Adam Kleeberger
- Born: Adam Kleeberger 2 March 1984 (age 41) Elk Point, Alberta
- Height: 185 cm (6 ft 1 in)
- Weight: 98 kg (216 lb)

Rugby union career
- Position: Flanker / No.8

Senior career
- Years: Team / Apps / (Points)
- 2009–2010: Rotherham / 22 / (30)
- 2010: Auckland / 2 / (0)
- 2011–2012: London Scottish / 12 / (0)

International career
- Years: Team / Apps / (Points)
- 2005: Canada U21
- 2005-: Canada / 35 / (20)

National sevens team
- Years: Team /  / Comps
- Canada
- Medal record
Men's rugby sevens
Representing Canada
World Games
| Bronze medal – third place | 2013 Cali | Team competition |

= Adam Kleeberger =

Canada international rugby union player

Adam Kleeberger (born 2 March 1984) is a Canadian rugby union player. Previously, Kleeberger had played for Canadian clubs University of Victoria and Bayside as well as Rotherham Titans of the RFU Championship. In 2010 he joined Auckland in the ITM Cup. Kleeberger played two matches with Auckland before an injury forced him to return to Canada to join the University of Victoria of the British Columbia Premier League.

Adam made his Canadian national team debut against France in 2005.

On July 8, 2011 it was announced that Kleeberger will represent Canada at the 2011 Rugby World Cup.

In Canada's opening game of the 2011 Rugby World Cup against Tonga, Kleeberger started at blindside flanker and played the full 80 minutes making 24 tackles along the way.
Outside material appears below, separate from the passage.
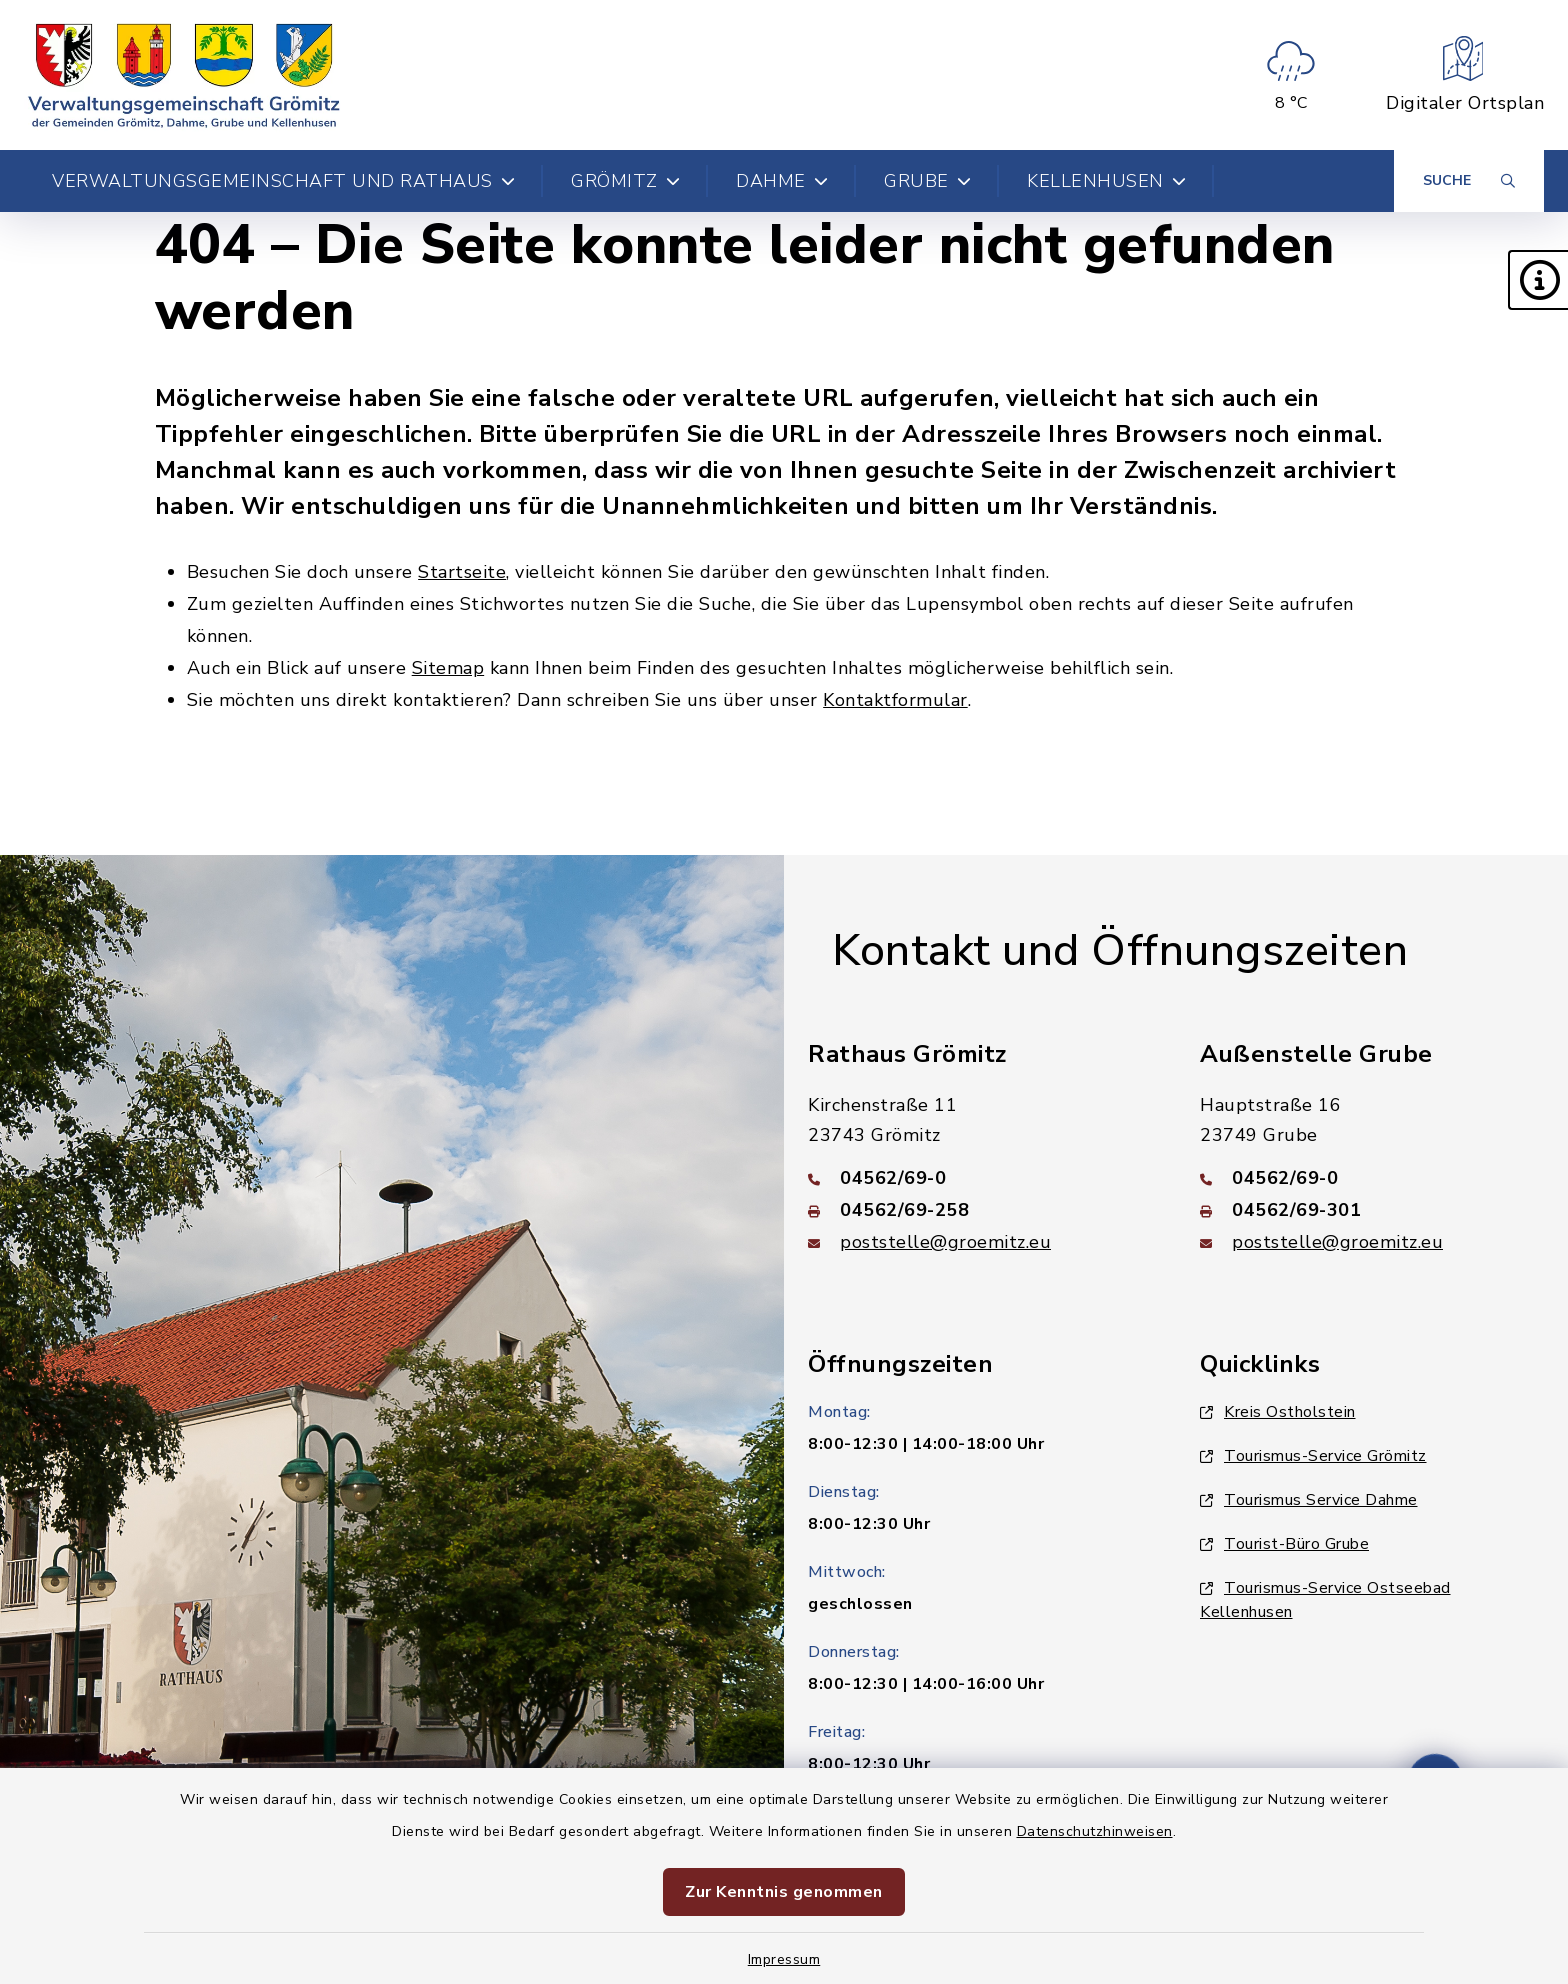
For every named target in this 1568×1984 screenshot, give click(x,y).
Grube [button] (927, 181)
Kleeberger was awarded Man of the Match honours for his efforts in the 25-20 victory.

Adam Kleeberger was known for having had an epic beard during the 2011 Rugby World Cup, which was inspired by the substantial growth of fellow Canadian, Andrew Cockell. On October 17, 2011 as part of the Shear the Beard campaign Rick Mercer shaved Kleeberger's beard for two causes; The Christchurch rebuild for New Zealand's hospitality during the tournament and Movember for prostate cancer research.

It was announced on 19 December 2011 that Kleeberger will join London Scottish FC until the end of the 2011-12 RFU Championship season.